All Tradition, no Bikinis for Mayan Beauty Queens
email this pageprint this pageemail usMica Rosenberg - Reuters


A contestant takes part in Guatemala's Maya Indian beauty queen competition in Coban, Guatemala, July 22, 2006. (Reuters/Sandra Sebastian)
Coban, Guatemala - Pretty young women sashay across stage, thoughtfully answer questions and perform dances - but the Rabin Ajaw pageant, which picks Guatemala's Maya Indian beauty queen, is no typical beauty contest.

Instead of bikinis and high heels, the 78 female contestants dress in traditional Mayan knee or calf-length skirts, headdresses and shawls embroidered with flowers and animals.

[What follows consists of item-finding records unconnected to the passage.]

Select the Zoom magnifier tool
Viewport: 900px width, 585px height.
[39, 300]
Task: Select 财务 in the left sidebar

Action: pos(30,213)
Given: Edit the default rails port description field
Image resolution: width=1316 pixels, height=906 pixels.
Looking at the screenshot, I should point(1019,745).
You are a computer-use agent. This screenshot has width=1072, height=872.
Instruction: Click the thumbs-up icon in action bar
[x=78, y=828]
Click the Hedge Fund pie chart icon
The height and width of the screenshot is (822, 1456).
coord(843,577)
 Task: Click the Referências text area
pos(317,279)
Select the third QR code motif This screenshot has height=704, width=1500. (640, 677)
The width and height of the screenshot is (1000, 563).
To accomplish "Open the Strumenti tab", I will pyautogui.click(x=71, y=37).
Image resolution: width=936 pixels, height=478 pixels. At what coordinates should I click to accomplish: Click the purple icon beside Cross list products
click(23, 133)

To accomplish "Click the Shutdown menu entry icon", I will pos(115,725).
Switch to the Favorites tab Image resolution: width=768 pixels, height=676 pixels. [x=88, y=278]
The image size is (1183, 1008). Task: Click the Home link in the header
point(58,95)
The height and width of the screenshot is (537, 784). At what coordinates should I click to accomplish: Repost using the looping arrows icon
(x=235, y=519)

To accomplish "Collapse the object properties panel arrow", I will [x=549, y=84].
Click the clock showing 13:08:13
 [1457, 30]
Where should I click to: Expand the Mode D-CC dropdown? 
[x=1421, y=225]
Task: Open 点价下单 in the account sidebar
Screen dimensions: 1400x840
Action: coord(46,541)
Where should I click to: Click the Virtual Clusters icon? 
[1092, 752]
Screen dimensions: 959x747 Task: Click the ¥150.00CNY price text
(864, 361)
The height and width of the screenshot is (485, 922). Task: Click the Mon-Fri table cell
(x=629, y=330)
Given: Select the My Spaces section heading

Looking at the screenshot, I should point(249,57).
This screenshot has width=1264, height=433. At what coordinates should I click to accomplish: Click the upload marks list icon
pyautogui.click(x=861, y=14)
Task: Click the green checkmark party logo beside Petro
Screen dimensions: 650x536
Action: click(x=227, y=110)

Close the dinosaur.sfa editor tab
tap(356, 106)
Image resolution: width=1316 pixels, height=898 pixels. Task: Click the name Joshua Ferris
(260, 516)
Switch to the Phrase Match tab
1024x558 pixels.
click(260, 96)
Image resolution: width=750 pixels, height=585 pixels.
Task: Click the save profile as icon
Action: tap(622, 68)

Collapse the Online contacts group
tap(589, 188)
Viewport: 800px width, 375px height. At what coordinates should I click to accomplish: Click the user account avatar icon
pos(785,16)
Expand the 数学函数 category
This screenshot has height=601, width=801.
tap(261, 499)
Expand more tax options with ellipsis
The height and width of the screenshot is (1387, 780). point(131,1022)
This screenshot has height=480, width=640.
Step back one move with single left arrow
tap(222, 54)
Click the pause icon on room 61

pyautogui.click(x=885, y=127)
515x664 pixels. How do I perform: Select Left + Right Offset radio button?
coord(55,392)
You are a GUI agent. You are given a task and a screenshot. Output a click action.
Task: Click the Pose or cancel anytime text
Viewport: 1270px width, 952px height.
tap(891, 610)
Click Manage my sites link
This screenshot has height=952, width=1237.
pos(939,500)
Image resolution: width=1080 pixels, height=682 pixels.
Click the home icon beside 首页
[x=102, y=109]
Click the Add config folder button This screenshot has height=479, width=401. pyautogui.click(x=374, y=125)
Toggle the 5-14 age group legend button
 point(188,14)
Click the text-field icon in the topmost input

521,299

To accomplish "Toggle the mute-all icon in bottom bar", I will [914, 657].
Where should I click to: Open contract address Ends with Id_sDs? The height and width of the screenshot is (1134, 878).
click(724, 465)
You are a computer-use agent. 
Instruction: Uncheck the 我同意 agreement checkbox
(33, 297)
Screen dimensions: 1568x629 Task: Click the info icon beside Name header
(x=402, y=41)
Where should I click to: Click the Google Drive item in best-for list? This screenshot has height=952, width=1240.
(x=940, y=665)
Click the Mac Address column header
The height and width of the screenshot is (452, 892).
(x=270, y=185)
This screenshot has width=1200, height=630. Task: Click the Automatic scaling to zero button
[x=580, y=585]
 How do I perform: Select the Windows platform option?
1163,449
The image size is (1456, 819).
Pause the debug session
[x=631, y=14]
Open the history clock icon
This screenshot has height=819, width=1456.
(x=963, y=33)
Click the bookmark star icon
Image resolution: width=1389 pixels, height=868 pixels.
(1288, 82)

Parading on a stage that was covered in pine needles, some contestants carried woven baskets or ceremonial candles from their home regions. Others bore corn stalks, carved gourds, fresh fish or a copy of the Popol Vuh, the Mayan holy book.

During a four-day festival in the city of Coban that ended Sunday with a traditional feast of turkey leg soup and spicy chili, the girls gave speeches in their native languages for judges to select one Rabin Ajaw, or "daughter of the king."

The judging is based on contestants' knowledge of Mayan culture and the beauty of their costumes. Some used the stage at the often solemn six-hour pageant to highlight racism against indigenous groups, which account for more than half of Guatemala's population but suffer the highest levels of poverty and have little access to political power.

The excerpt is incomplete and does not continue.